La parabola coloniale di Pietro Badoglio attraversa l’intera storia dell’espansione italiana in Africa e ne incarna, forse più di ogni altro protagonista, le ambiguità, le brutalità e le continuità tra età liberale e fascismo. Già giovane ufficiale in Eritrea e poi in Libia, Badoglio si forma dentro la logica dell’“avanzata civilizzatrice”, un linguaggio che la storiografia, da Angelo Del Boca a Nicola Labanca, ha smontato mostrando come dietro la retorica si celassero pratiche sistematiche di repressione, deportazioni e violenze contro le popolazioni locali.
Quando nel 1929 viene nominato governatore della Tripolitania, eredita una colonia segnata da anni di resistenza e di guerra; il suo compito è consolidare il dominio italiano, e lo fa con una politica che combina amministrazione e forza militare, in un contesto in cui, come ricorda Del Boca, “la pacificazione fu spesso sinonimo di annientamento”. In Tripolitania, Badoglio supervisiona operazioni di controllo del territorio che si inseriscono nella più ampia strategia di “riconquista” voluta dal regime fascista, preludio alla stagione ancora più dura che verrà con Graziani.

Il ruolo di Badoglio diventa centrale nella guerra d’Etiopia del 1935‑1936, quando sostituisce Emilio De Bono e assume il comando supremo delle forze italiane. La campagna, condotta con rapidità e con un impiego massiccio di mezzi moderni, culmina con l’ingresso in Addis Abeba il 5 maggio 1936, evento che gli vale il titolo di duca di Addis Abeba. La Treccani sottolinea come Badoglio sia celebrato dal regime come l’artefice della vittoria, ma la storiografia successiva ha evidenziato il contesto di violenza estrema in cui quella conquista avvenne: bombardamenti su centri abitati, uso di gas, repressione della resistenza etiope.
Roberto Roveda, in un’analisi recente, ricorda che la campagna d’Etiopia fu parte di un progetto imperiale che non esitò a ricorrere a “forme estreme di violenza” per piegare la popolazione locale, inserendosi nella lunga storia del mito degli “italiani brava gente”, smontato proprio dagli studi di Del Boca.
Badoglio, dunque, non è solo il maresciallo d’Italia che ha gestito il governo transitorio voluto dal Re nel 1943 ma fu un ingranaggio essenziale della macchina coloniale italiana, un uomo che attraversa e contribuisce a definire le politiche di espansione, repressione e amministrazione dell’impero.

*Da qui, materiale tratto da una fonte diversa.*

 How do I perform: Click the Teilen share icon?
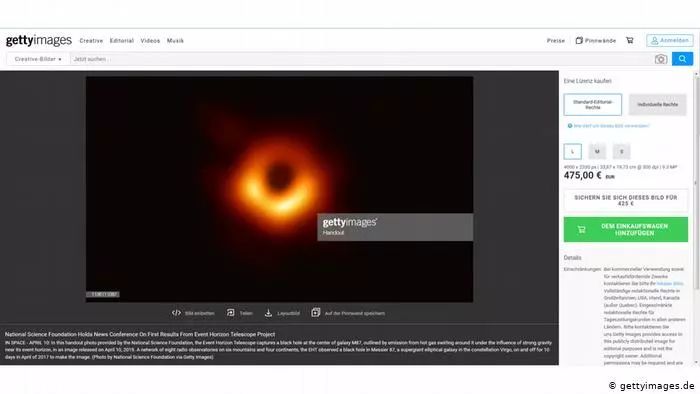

La sua figura, spesso ricordata per il ruolo nel 1943, merita di essere riletta dentro questa dimensione più ampia, dove la costruzione dell’Italia imperiale si intreccia con scelte militari e politiche che hanno lasciato cicatrici profonde nei territori occupati.

È anche da questa complessità che nasce Tigri e colonie: dal bisogno di restituire voce a chi ha vissuto sulla propria pelle le conseguenze dell’espansione coloniale, e di interrogare le responsabilità di chi, come Badoglio, contribuì a darle forma. La memoria coloniale non è un capitolo chiuso: è un prisma che continua a riflettere le nostre omissioni, le nostre narrazioni e il nostro modo di guardare alla storia.